Em entrevista à TV Brasil, o superintendente da Polícia Federal no Rio Grande do Sul, Aldronei Rodrigues, informou que a maioria dos saques foi registrada na região metropolitana de Porto Alegre. De acordo com ele, grupos táticos de Santa Catarina e do Paraná chegarão à capital gaúcha para reforçar o patrulhamento das cidades, junto com as forças policiais locais, como a Brigada Militar. “Estamos dando um suporte e fazendo a segurança dos grupos de civis que estão atuando em resgate”, disse.
Dois são presos em abrigos por suspeita de crime sexual
Dois homens resgatados de inundações foram presos em abrigos no Vale do Sinos, nos últimos dois dias, por crime sexual. Mas são casos isolados e ainda sob investigação, conforme os órgãos públicos, preocupados com a disseminação de falsas informações de estupros em locais de acolhimento. “Estamos atentos e vigilantes em todos esses ambientes”, afirma o diretor da 3ª Delegacia de Polícia Regional Metropolitana, delegado Eduardo Hartz.
Por volta das 2h20 desta terça, um homem de 20 anos foi preso no abrigo montado na Fenac, no bairro Ideal, em Novo Hamburgo. Conforme a Brigada Militar, ele estava com uma namorada de 11 anos.
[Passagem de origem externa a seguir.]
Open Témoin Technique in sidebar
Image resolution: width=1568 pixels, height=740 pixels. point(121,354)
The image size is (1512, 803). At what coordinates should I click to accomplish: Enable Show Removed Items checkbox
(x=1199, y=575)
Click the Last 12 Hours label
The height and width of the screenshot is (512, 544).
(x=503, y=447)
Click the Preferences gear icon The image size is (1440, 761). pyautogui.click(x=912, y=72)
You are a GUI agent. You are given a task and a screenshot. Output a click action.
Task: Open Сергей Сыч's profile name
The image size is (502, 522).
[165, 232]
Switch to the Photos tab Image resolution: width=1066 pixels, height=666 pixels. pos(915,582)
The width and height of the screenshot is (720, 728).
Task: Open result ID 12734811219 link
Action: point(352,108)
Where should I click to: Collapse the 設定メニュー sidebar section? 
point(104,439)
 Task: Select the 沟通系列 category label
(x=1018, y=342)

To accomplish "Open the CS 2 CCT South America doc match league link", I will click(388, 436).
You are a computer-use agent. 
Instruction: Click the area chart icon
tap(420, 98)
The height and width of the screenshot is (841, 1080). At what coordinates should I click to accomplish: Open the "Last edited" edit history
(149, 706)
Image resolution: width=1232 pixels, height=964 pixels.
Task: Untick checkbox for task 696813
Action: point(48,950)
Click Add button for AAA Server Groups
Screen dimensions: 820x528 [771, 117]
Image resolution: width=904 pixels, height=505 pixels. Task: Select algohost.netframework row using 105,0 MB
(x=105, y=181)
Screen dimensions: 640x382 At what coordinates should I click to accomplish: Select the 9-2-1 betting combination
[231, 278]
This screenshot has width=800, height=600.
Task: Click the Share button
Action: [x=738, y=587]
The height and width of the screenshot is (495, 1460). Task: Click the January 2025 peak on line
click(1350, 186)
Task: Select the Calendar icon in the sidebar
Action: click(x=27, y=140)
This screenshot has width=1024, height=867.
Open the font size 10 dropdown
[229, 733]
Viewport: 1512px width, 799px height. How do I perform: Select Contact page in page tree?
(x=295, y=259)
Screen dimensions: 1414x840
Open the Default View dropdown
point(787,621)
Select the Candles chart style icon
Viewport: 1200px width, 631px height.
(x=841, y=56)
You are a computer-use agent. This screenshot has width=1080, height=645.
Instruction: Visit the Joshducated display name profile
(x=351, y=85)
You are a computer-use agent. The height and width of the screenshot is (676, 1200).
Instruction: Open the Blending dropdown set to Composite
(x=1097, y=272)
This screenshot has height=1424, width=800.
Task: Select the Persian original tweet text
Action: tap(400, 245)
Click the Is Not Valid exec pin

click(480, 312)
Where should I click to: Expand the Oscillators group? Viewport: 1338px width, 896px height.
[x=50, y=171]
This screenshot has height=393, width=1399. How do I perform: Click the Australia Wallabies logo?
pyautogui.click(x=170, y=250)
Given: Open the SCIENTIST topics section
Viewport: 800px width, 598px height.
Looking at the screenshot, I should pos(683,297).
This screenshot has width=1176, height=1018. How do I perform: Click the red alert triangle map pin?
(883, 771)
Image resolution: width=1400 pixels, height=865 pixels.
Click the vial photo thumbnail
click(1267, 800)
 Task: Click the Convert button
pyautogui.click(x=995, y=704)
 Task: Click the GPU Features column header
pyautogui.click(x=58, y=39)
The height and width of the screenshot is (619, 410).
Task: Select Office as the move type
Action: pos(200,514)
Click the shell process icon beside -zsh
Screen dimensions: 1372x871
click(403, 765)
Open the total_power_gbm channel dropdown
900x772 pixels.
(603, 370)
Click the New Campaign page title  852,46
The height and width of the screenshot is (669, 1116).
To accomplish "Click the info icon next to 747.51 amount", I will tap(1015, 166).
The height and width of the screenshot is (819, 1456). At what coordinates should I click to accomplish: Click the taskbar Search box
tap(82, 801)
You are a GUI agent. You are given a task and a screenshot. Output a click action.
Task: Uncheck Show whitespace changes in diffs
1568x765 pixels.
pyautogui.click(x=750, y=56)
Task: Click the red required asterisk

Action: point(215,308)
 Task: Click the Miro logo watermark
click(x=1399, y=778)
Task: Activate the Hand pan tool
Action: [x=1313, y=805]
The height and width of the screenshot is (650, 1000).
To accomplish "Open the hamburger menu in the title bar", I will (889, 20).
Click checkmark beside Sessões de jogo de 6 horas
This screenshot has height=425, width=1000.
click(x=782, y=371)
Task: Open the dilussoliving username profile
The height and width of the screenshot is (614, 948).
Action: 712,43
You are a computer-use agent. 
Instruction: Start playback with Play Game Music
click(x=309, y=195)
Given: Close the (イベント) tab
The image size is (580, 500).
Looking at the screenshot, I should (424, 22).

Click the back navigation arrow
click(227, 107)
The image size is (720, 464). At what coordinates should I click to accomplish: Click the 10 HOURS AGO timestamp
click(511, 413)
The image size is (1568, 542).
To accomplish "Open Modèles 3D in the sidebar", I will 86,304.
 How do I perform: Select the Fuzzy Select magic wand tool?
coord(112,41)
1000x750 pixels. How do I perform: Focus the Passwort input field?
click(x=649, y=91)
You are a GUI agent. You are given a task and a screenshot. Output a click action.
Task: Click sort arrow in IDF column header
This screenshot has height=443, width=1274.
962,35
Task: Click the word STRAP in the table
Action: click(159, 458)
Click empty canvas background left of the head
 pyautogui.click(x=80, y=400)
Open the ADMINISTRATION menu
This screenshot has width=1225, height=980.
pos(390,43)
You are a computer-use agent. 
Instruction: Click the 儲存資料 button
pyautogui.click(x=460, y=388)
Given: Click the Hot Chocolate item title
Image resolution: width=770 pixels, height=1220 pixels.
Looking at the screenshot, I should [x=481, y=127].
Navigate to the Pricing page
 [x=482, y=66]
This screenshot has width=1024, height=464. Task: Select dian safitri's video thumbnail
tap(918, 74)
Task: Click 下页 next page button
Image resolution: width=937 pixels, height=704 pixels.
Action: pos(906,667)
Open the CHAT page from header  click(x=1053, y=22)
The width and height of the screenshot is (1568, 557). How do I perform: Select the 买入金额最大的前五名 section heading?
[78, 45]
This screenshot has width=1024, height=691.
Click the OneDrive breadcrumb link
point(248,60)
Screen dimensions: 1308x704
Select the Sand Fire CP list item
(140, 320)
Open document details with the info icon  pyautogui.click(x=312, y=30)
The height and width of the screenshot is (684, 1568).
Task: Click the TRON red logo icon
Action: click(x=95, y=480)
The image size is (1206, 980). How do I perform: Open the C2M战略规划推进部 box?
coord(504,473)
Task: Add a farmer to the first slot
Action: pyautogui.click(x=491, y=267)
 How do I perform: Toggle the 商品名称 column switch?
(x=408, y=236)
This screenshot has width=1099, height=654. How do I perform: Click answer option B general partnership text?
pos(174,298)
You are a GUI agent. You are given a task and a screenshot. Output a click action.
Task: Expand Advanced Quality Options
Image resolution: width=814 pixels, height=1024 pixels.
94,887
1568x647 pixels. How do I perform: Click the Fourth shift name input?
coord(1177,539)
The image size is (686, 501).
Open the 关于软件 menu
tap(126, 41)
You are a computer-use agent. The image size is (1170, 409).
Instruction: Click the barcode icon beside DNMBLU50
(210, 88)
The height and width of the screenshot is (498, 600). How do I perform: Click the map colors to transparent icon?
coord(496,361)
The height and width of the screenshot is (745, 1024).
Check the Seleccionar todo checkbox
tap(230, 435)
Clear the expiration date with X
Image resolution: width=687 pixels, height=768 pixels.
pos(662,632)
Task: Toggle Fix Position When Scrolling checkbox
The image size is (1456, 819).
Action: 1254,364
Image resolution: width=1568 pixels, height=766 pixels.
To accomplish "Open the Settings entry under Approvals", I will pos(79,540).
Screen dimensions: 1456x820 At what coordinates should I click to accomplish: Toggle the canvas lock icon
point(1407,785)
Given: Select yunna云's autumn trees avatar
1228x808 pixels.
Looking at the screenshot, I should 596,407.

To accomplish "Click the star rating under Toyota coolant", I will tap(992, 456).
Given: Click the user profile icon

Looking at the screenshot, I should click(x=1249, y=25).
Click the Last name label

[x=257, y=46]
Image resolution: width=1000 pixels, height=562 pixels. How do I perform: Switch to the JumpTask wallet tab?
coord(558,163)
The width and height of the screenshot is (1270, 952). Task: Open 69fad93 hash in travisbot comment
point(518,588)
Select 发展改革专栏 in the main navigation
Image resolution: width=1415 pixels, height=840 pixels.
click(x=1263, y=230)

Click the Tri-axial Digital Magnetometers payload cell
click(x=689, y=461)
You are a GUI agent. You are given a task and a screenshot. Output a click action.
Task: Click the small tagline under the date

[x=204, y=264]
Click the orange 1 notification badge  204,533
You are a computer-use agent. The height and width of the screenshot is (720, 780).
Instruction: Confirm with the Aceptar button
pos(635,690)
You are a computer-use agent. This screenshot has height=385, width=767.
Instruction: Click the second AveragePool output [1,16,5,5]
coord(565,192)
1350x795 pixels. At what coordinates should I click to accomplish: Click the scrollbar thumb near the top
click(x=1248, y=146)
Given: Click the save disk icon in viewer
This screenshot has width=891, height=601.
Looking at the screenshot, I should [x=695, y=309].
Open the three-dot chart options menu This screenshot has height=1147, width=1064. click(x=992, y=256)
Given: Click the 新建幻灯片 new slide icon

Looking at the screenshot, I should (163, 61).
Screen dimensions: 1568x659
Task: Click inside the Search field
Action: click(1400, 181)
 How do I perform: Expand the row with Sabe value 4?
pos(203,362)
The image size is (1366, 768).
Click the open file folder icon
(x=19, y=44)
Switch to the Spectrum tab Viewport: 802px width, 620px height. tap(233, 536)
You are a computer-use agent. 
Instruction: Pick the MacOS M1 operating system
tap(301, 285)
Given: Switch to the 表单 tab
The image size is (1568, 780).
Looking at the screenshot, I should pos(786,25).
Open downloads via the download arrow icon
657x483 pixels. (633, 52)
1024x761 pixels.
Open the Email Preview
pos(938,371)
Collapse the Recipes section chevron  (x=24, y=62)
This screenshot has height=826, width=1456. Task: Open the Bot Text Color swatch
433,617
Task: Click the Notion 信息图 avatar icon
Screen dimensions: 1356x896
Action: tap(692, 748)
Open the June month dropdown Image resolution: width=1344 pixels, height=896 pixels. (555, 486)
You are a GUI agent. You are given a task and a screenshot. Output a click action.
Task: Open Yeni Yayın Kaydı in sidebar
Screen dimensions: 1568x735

Os dois afirmaram que são um casal, mas, mesmo com o consentimento da menina, se trata do crime de estupro de vulnerável.
O caso foi para a Delegacia Especializada no Atendimento a Mulher (Deam), onde a adolescente afirmou que tem 14 anos, idade que desconfiguraria o crime. “Como o sistema de consultas está fora do ar, a gente não consegue confirmar a idade. Está sendo apurado. Talvez a mãe seja encontrada e apresente documento de identidade da adolescente”, explica o delegado Hartz.
A outra prisão aconteceu em um pavilhão na Rua Christopher Levalley, no bairro Jardim América, em São Leopoldo. Um abrigado de 23 anos, conforme relato da BM, praticava “atos obscenos” em meio a famílias. O caso foi registrado como crime sexual pela exposição a crianças. O homem, resgatado das inundações na periferia da cidade, é um traficante que já esteve preso.